Purpose: Staging for prostate cancer often includes bone scanning and computerized tomography (CT). We systematically reviewed the published evidence for these tests.
Materials and methods: We searched MEDLINE for articles on these investigations in newly diagnosed cases of prostate cancer. Data were pooled based on prostate specific antigen (PSA), grade and tumor stage.
Results: Among 23 studies examining the role of bone scan metastases were detected in 2.3%, 5.3% and 16.2% of patients with PSA levels less than 10, 10.1 to 19.9 and 20 to 49.9 ng/ml, respectively. Scanning detected metastases in 6.4% of men with organ confined cancer and 49.5% with locally advanced disease. Detection rates were 5.6% and 29.9% for Gleason scores 7 or less and 8 or greater, respectively. Among 25 studies CT documented lymphadenopathy in 0 and 1.1% of patients with PSA less than 20 and 20 ng/ml or greater, respectively. CT detection rate was 0.7% and 19.6% in patients with localized and locally advanced disease, respectively. Detection rates in patients with Gleason scores 7 or less and 8 or greater were 1.2% and 12.5%, respectively. These risks were typically much greater on pathological evaluation.

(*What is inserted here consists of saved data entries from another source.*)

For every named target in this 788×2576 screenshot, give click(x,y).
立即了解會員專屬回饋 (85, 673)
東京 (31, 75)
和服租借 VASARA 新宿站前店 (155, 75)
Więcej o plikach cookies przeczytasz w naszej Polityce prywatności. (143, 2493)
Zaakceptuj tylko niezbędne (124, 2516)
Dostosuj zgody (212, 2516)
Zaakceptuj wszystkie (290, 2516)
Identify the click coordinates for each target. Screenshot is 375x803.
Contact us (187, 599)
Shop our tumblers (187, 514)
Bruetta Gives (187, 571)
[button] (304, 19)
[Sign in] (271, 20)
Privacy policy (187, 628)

Conclusions: Patients with low risk prostate cancer are unlikely to have metastatic disease documented by bone scan or CT. Therefore, these investigations should not be standard practice. However, patients with PSA 20 ng/ml or greater, locally advanced disease, or Gleason score 8 or greater are at higher risk for bone metastases and should be considered for bone scan. CT may be useful in patients with locally advanced disease or Gleason score 8 or greater but appears not to be of benefit in patients with increased PSA alone.